The professor smiled. "That, children, is what you're going to find out."

Silently Fergie and Johnny followed the professor across the uneven cement floor of the cellar. They passed the furnace and a littered tool bench, and finally came to a dark corner where a stone archway loomed. The professor shone the beam of his flashlight down a dank, moldy-smelling tunnel of mortared stones, and at the far end the boys saw another gaping black arch. Just outside the arch bricks were stacked, and a pickaxe leaned nearby.

"As you can see," said the professor as he motioned for the boys to come closer, "I have unblocked that doorway. Come with me, but I warn you: If you feel a bit queasy, there's good reason—this is the gateway to yesterday."

After a brief hesitation the boys followed the professor through the second archway. Somewhere in the gloom the professor found a switch, and when he clicked it, three bare bulbs near the ceiling came on. The boys gasped. They were standing in what looked for all the world like an old-fashioned subway station. On the right was a raised platform with a funny little wooden ticket booth, and directly before them, mounted on a pair of rusty tracks, was a green-and-red trolley car. The railing on the rear platform still glimmered faintly with gold paint, and on the side of the car was a rusting metal sign. The flaking silver letters said ALL OUR YESTERDAYS.

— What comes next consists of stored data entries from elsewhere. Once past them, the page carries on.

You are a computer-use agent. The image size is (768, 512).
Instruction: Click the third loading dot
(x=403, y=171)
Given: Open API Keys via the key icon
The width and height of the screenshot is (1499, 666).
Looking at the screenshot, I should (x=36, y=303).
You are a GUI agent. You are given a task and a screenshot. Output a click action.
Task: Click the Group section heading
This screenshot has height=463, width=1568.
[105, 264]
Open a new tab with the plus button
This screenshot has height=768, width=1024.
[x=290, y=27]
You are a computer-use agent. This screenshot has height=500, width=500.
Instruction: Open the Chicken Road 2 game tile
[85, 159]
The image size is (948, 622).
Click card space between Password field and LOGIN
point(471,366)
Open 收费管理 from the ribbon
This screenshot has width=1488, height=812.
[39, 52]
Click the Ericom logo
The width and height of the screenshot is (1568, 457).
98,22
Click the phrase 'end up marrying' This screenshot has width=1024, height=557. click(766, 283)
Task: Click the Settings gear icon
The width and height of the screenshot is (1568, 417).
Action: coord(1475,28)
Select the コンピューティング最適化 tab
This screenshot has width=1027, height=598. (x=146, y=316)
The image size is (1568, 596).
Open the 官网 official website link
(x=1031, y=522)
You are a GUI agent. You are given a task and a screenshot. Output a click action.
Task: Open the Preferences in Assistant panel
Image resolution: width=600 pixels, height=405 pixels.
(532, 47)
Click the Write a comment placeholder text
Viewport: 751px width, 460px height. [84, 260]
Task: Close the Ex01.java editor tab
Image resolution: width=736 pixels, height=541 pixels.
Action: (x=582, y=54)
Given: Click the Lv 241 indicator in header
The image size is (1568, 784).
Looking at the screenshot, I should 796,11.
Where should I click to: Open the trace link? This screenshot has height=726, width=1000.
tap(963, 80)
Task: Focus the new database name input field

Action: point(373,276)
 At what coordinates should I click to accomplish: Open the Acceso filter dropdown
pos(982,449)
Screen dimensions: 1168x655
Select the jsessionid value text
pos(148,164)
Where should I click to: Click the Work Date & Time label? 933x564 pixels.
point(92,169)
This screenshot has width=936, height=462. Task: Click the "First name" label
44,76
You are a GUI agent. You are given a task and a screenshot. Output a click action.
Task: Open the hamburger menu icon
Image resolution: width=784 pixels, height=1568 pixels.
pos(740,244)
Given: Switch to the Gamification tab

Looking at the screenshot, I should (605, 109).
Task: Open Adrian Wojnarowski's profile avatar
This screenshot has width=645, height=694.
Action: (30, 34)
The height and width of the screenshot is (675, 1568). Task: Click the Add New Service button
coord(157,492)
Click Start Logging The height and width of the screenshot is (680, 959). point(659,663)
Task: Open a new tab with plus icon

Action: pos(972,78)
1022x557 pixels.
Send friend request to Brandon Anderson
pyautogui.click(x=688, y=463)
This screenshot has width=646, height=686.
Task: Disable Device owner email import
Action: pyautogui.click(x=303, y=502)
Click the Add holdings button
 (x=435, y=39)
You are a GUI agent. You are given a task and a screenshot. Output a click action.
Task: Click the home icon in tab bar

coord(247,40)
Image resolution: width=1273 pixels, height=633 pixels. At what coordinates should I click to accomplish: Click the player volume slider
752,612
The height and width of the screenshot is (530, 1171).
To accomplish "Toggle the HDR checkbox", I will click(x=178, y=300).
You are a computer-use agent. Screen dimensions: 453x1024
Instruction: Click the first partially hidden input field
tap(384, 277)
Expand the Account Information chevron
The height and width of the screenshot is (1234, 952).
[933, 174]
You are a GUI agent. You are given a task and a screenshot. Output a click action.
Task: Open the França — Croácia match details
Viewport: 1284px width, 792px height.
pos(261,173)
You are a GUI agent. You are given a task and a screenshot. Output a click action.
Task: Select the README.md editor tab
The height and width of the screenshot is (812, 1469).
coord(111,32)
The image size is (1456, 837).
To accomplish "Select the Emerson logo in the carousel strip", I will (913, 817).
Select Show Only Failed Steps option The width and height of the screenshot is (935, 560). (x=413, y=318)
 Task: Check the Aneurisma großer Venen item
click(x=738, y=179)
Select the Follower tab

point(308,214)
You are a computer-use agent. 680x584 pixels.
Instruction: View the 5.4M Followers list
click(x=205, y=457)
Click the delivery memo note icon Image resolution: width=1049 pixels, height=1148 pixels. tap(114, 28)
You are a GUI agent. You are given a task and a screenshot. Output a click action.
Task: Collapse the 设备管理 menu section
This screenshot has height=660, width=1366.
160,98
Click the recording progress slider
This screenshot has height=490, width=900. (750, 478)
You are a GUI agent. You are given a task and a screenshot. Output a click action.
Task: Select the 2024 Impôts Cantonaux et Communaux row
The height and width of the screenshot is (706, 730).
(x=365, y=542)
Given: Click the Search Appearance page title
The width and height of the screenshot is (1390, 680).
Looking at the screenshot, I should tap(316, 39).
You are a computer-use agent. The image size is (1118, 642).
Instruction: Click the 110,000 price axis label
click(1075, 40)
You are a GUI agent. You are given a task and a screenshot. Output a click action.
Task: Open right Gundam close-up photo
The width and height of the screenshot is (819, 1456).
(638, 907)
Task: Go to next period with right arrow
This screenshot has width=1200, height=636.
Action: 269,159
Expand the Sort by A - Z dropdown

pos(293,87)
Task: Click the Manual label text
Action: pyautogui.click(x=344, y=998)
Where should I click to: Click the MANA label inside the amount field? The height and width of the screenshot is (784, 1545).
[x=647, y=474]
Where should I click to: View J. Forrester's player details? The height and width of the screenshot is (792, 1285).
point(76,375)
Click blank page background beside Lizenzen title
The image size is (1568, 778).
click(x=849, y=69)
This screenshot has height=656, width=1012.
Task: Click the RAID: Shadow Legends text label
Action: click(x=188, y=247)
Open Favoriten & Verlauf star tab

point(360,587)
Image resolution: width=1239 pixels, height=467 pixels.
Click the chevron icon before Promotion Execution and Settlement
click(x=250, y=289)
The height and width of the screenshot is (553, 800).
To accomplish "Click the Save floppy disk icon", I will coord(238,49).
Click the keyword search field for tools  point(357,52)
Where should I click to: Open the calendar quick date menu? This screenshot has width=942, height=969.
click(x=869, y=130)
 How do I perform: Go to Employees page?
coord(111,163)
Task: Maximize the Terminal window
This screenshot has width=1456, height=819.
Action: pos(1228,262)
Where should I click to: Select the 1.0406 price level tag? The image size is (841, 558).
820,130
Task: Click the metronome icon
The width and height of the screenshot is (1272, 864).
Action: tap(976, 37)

"Oh my gosh!" said Johnny, and his hand flew to his mouth. Then, as he looked beyond the car, his awe gave way to disappointment. The tracks ran a little way and ended at a blank wall of granite blocks.

The professor grinned. "Doesn't look like the trolley is going anywhere, does it?" he said, walking over to the car and running a finger along the dusty rail. "That, however, is where you're wrong. The man who lived here before me used the trolley to go to— but I'll tell you about that in a minute. First I just want you two to have a look around. Enjoy yourselves."

Johnny climbed into the car and walked up and down the narrow, aisle. He sat on the wicker seats and tried to read the dusky advertisements that were mounted above the windows. Meanwhile Fergie vaulted onto the platform and peered into the ticket booth. He saw a roll of faded pink tickets and a conductor's metal punch. Gritty dust lay over everything, and the shells of dead insects were curled here and there on the shelf inside the booth. As the boys poked and peered, the professor hummed and lit another cigarette. He seemed to be perfectly relaxed and at home in this strange place.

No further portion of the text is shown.